## 指定任務 1
請改寫這份對抗生成網路講義中從「library(mxnet)」開始、一直到「val <- as.array(.self$iter$value()$data)」為止的段落，並把其中的「csv_iter」一律換成「csv_reader」。
## 指定任務 2
請接續對抗生成網路講義最後一句之後的內容，往下寫。

## 講義原文

-- -- --

對抗生成網路概述

林嶔 (Lin, Chin)

Lesson 15

原理簡介(1)

F15_1

– 從數學上來說,就是形成一個預測函數,而該函數的目標是做隨機亂數與新的物件的映射:

F15_2

原理簡介(2)

F15_3

– 但其實這兩個網路是不可能合在一起one-stage訓練的,你看得出為什麼嗎?

實現一個手寫數字產生器(1)

library(mxnet)

my_iterator_func <- setRefClass("Custom_Iter",
                                fields = c("iter", "data.csv", "data.shape", "batch.size"),
                                contains = "Rcpp_MXArrayDataIter",
                                methods = list(
                                  initialize = function(iter, data.csv, data.shape, batch.size){
                                    csv_iter <- mx.io.CSVIter(data.csv = data.csv, data.shape = data.shape, batch.size = batch.size)
                                    .self$iter <- csv_iter
                                    .self
                                  },
                                  value = function(){
                                    val <- as.array(.self$iter$value()$data)
                                    val.x <- val[-1,]
                                    batch_size <- ncol(val.x)
                                    val.x <- val.x / 255 # Important        
                                    dim(val.x) <- c(28, 28, 1, batch_size)

-- -- --

## 所附紀錄
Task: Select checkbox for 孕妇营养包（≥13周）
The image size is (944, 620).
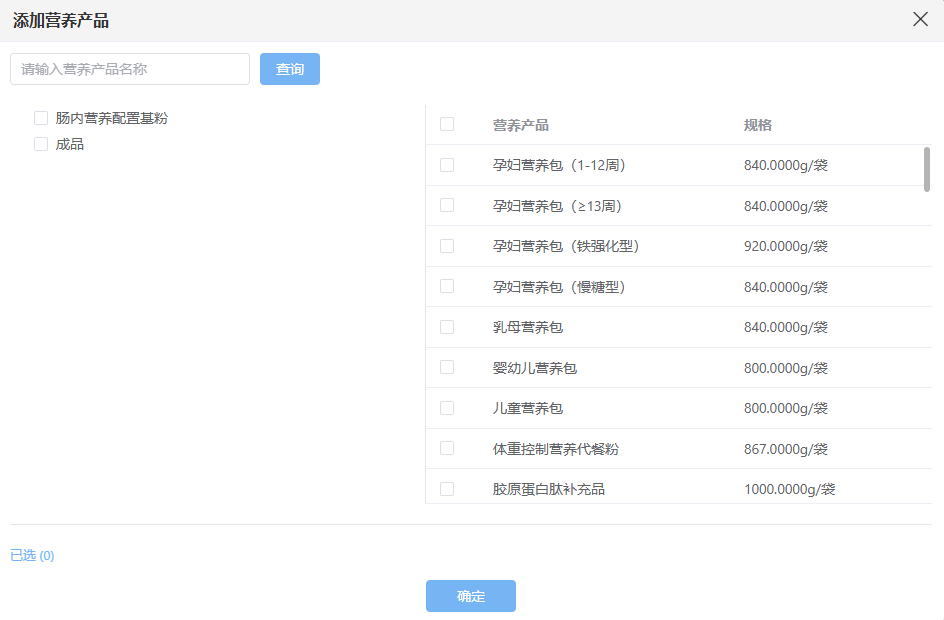Action: click(447, 205)

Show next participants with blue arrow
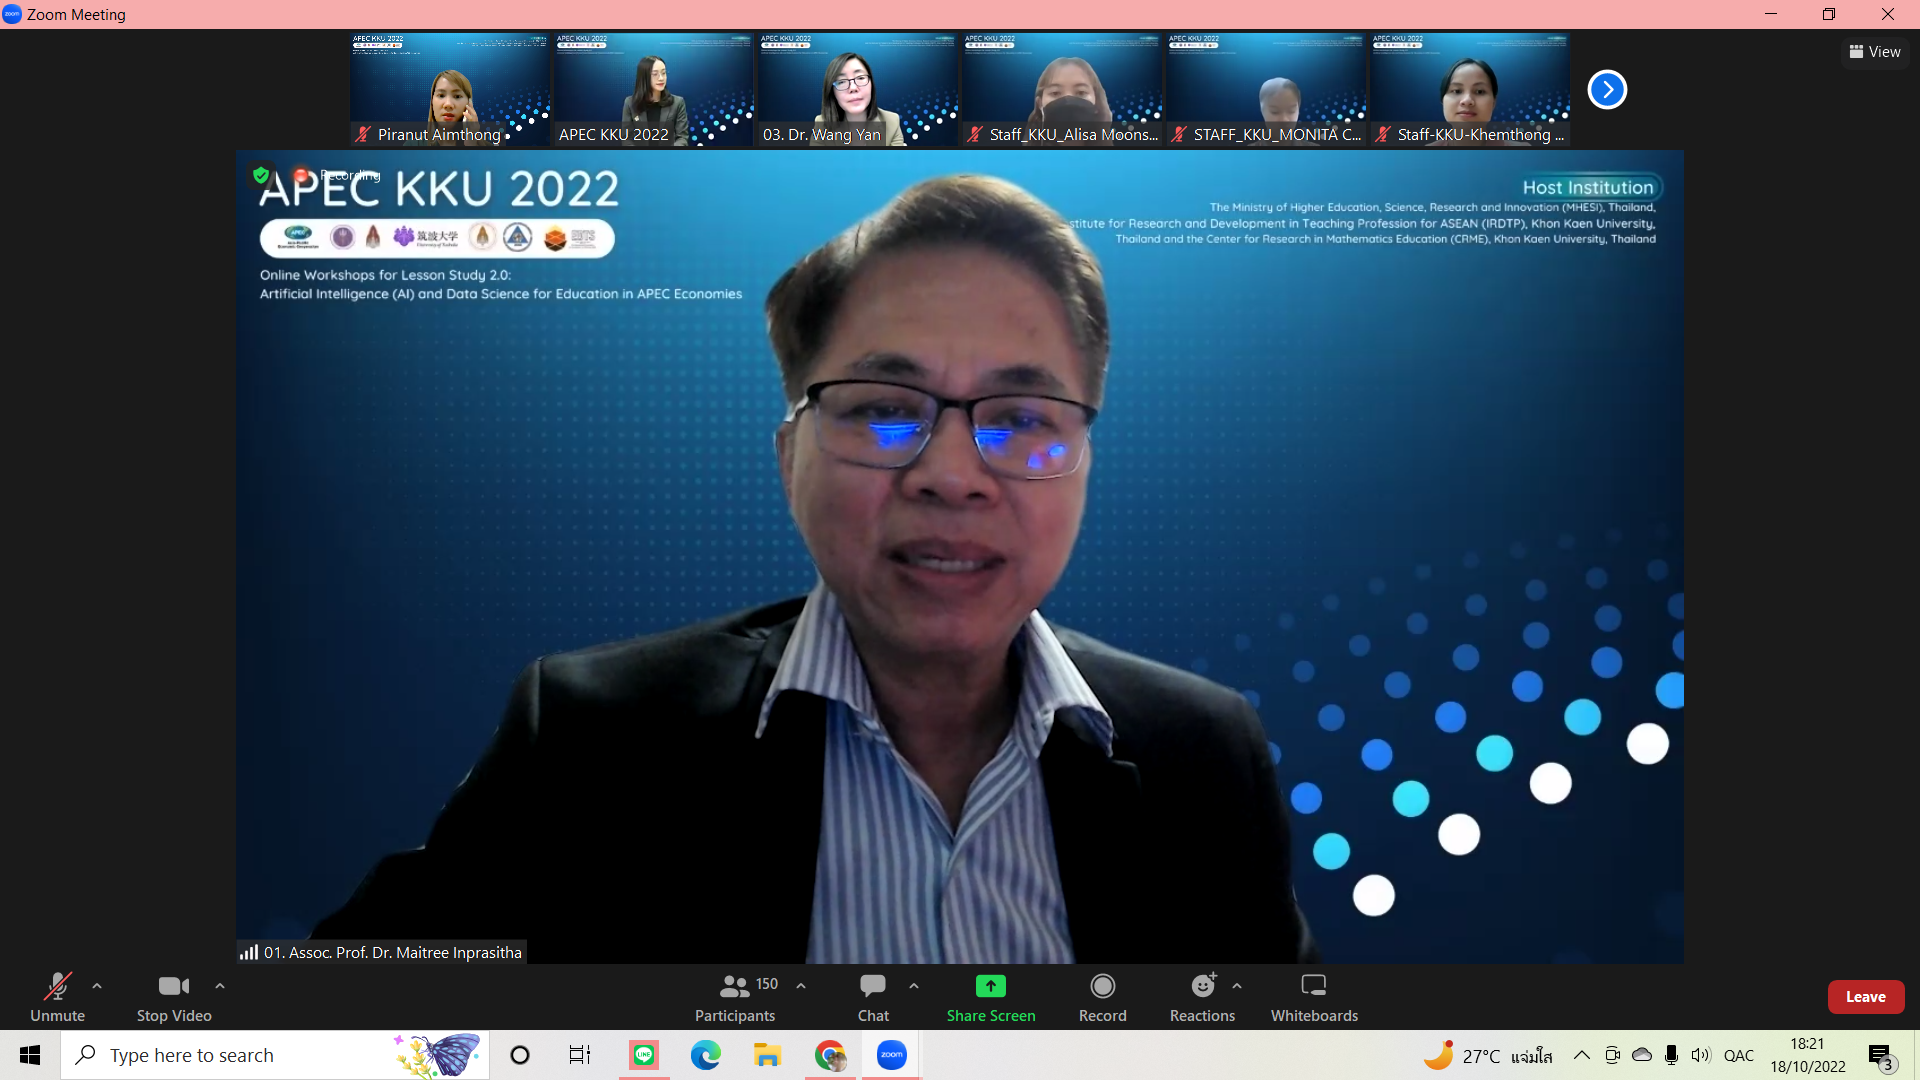tap(1607, 90)
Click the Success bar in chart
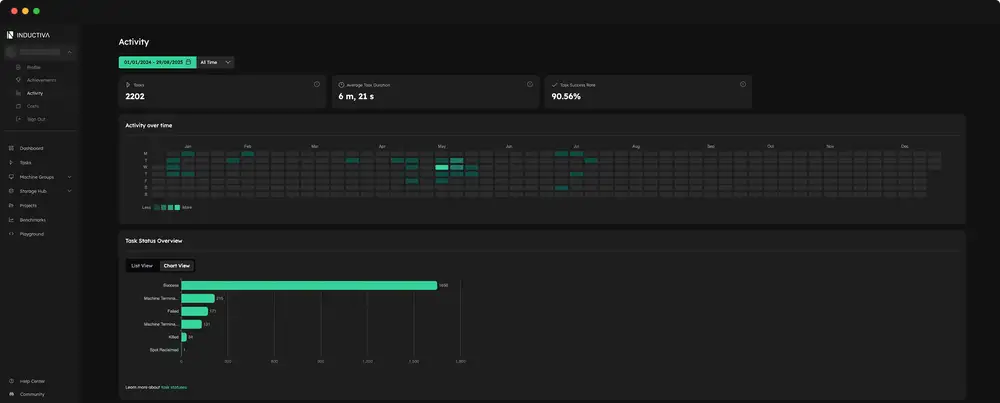This screenshot has width=1000, height=403. coord(308,285)
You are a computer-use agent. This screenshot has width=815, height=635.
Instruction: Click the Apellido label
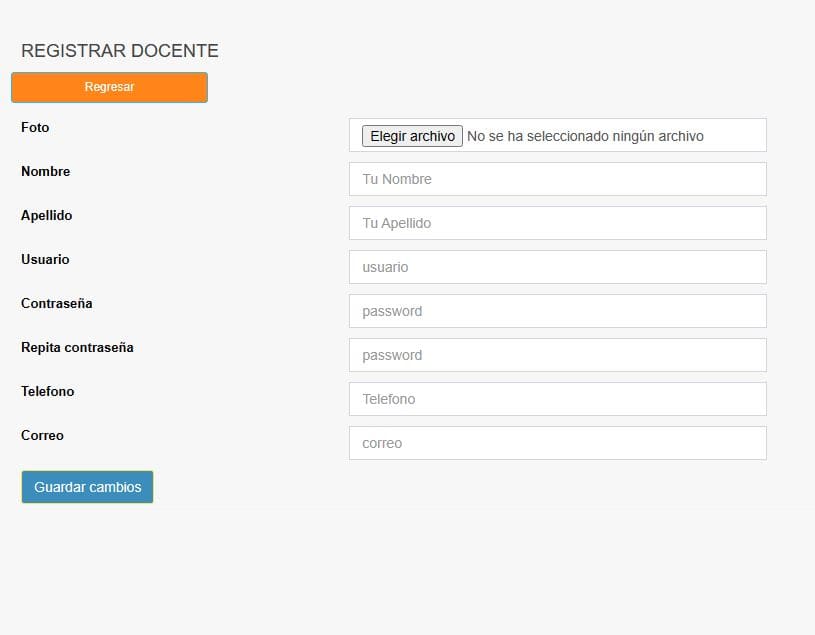pyautogui.click(x=47, y=216)
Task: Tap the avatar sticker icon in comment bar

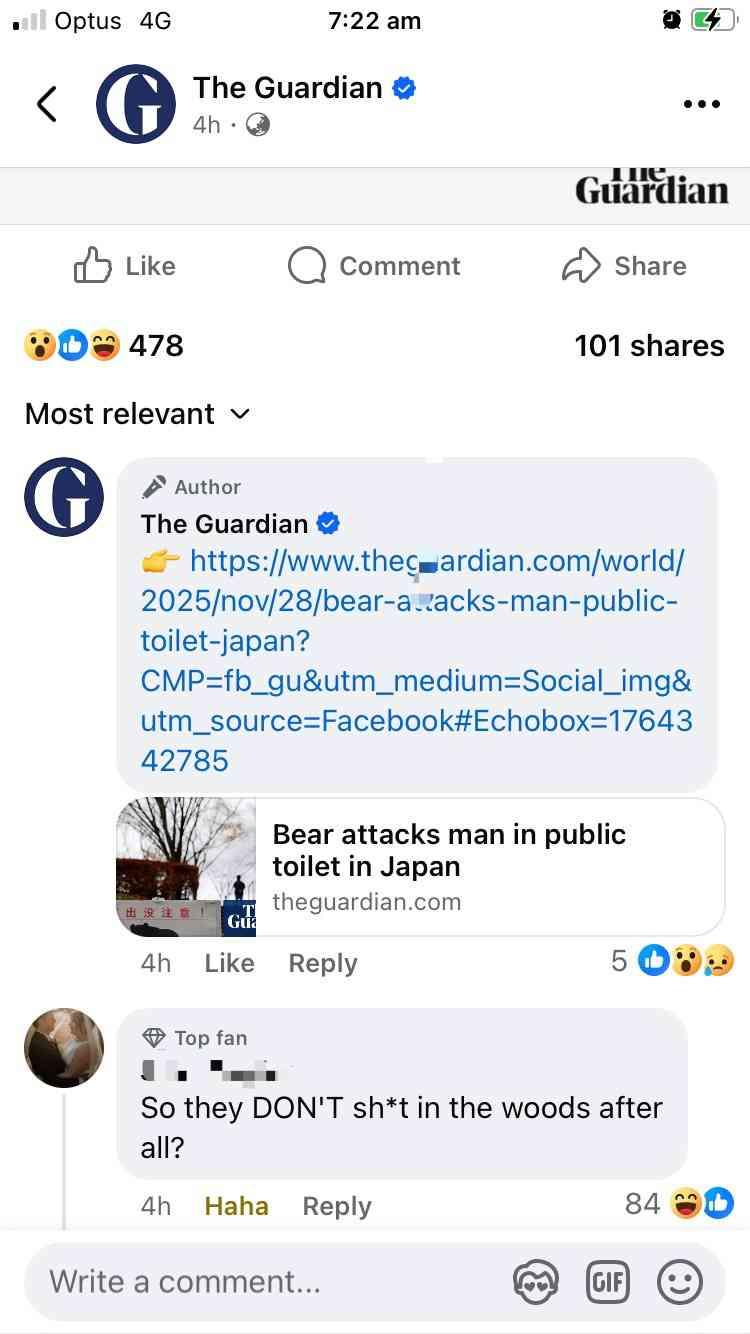Action: tap(534, 1282)
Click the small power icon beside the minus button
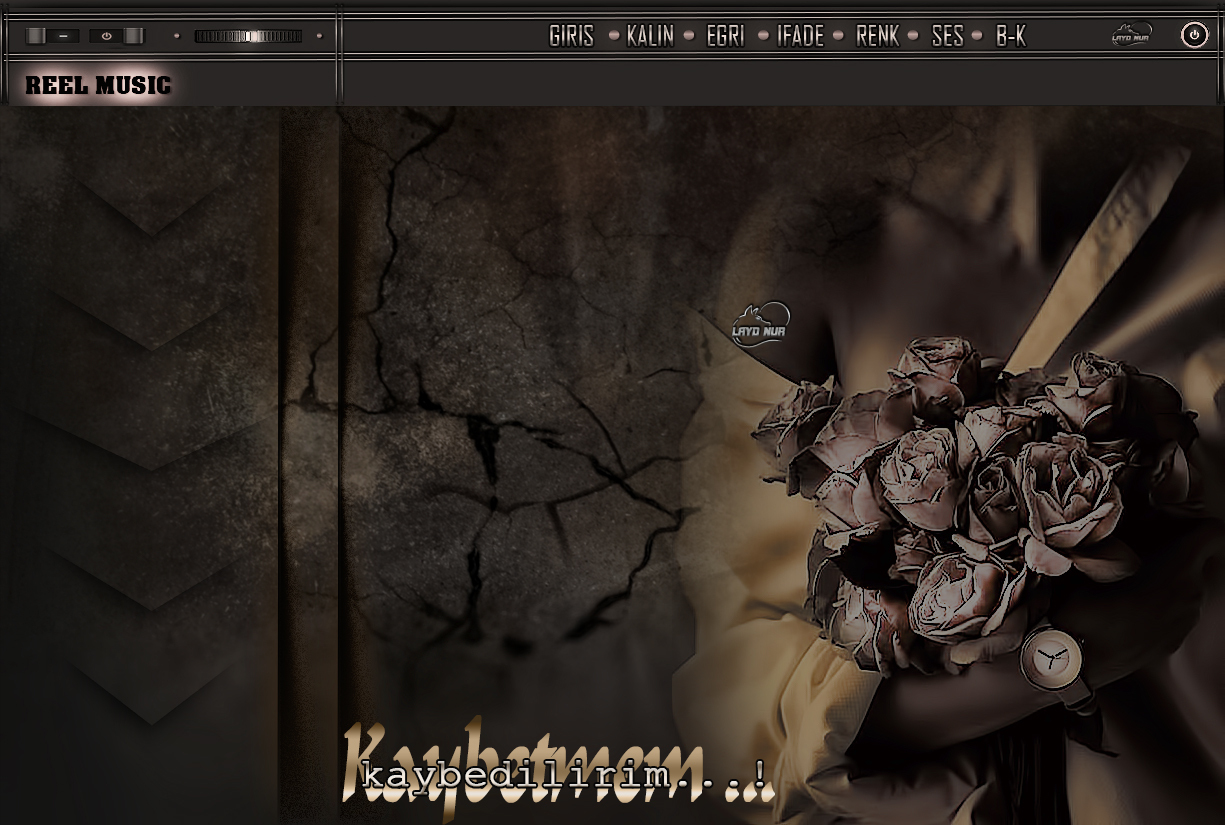Viewport: 1225px width, 825px height. [107, 36]
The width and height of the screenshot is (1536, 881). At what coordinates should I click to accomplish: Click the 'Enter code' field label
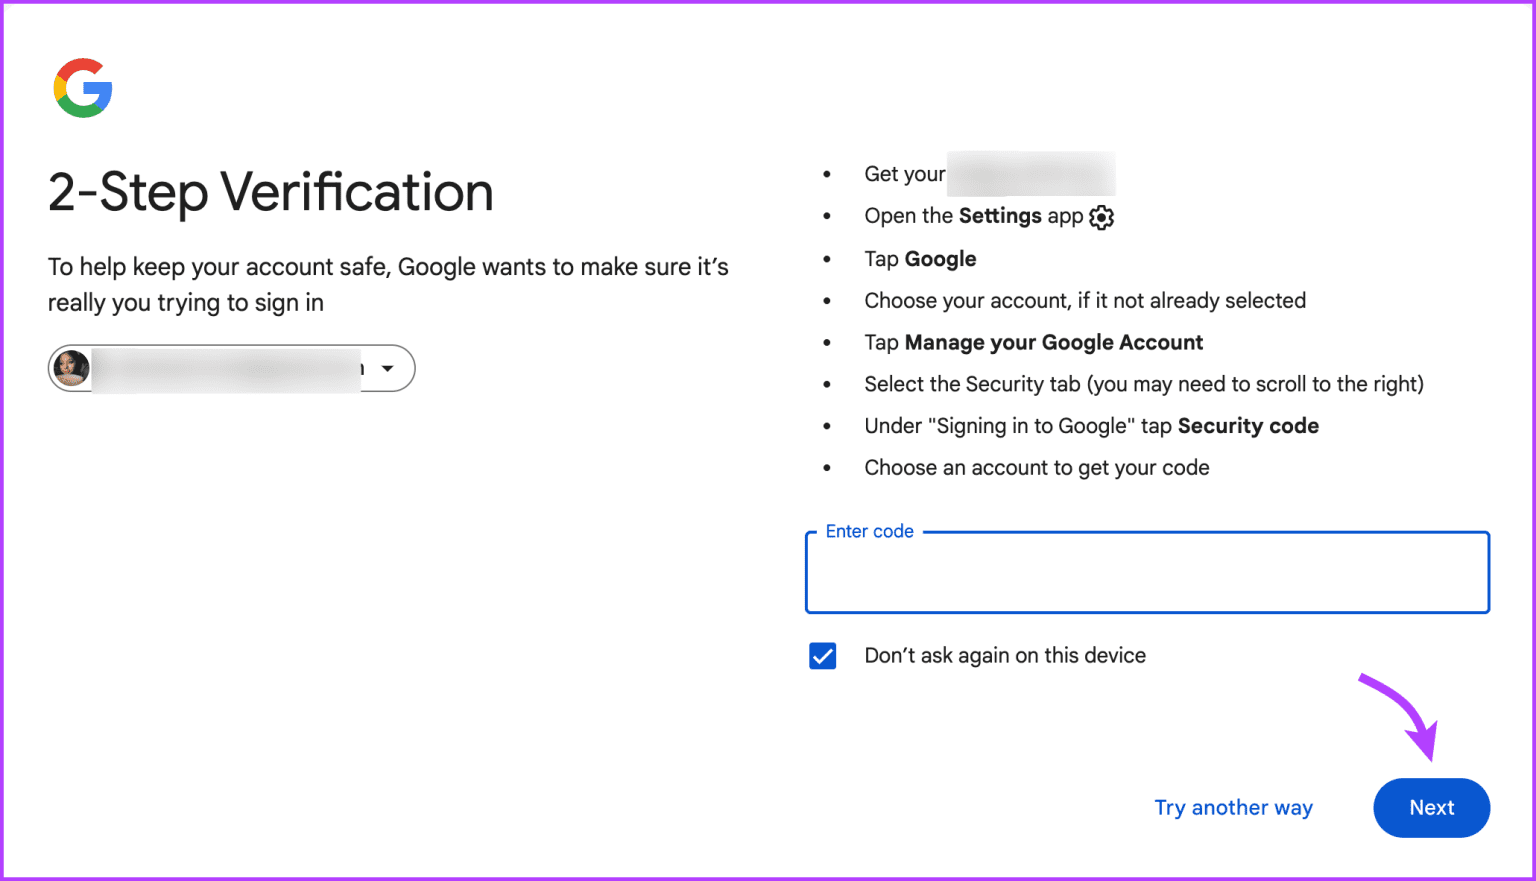pos(869,531)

-- -- --

## 參考答案 1
library(mxnet)

my_iterator_func <- setRefClass("Custom_Iter",
                                fields = c("iter", "data.csv", "data.shape", "batch.size"),
                                contains = "Rcpp_MXArrayDataIter",
                                methods = list(
                                  initialize = function(iter, data.csv, data.shape, batch.size){
                                    csv_reader <- mx.io.CSVIter(data.csv = data.csv, data.shape = data.shape, batch.size = batch.size)
                                    .self$iter <- csv_reader
                                    .self
                                  },
                                  value = function(){
                                    val <- as.array(.self$iter$value()$data)

## 參考答案 2
                                    rand <- rnorm(batch_size * 10, mean = 0, sd = 1)
                                    rand <- array(rand, dim = c(1, 1, 10, batch_size))
                                    rand <- mx.nd.array(rand)
                                    val.x <- mx.nd.array(val.x)
                                    val.y.0 <- array(rep(0, batch_size), dim = c(1, 1, 1, batch_size))
                                    val.y.0 <- mx.nd.array(val.y.0)
                                    val.y.1 <- array(rep(1, batch_size), dim = c(1, 1, 1, batch_size))
                                    val.y.1 <- mx.nd.array(val.y.1)
                                    list(noise = rand, img = val.x, label.0 = val.y.0, label.1 = val.y.1)
                                  },
                                  iter.next = function(){
                                    .self$iter$iter.next()
                                  },
                                  reset = function(){
                                    .self$iter$reset()
                                  },
                                  finalize=function(){
                                  }
                                )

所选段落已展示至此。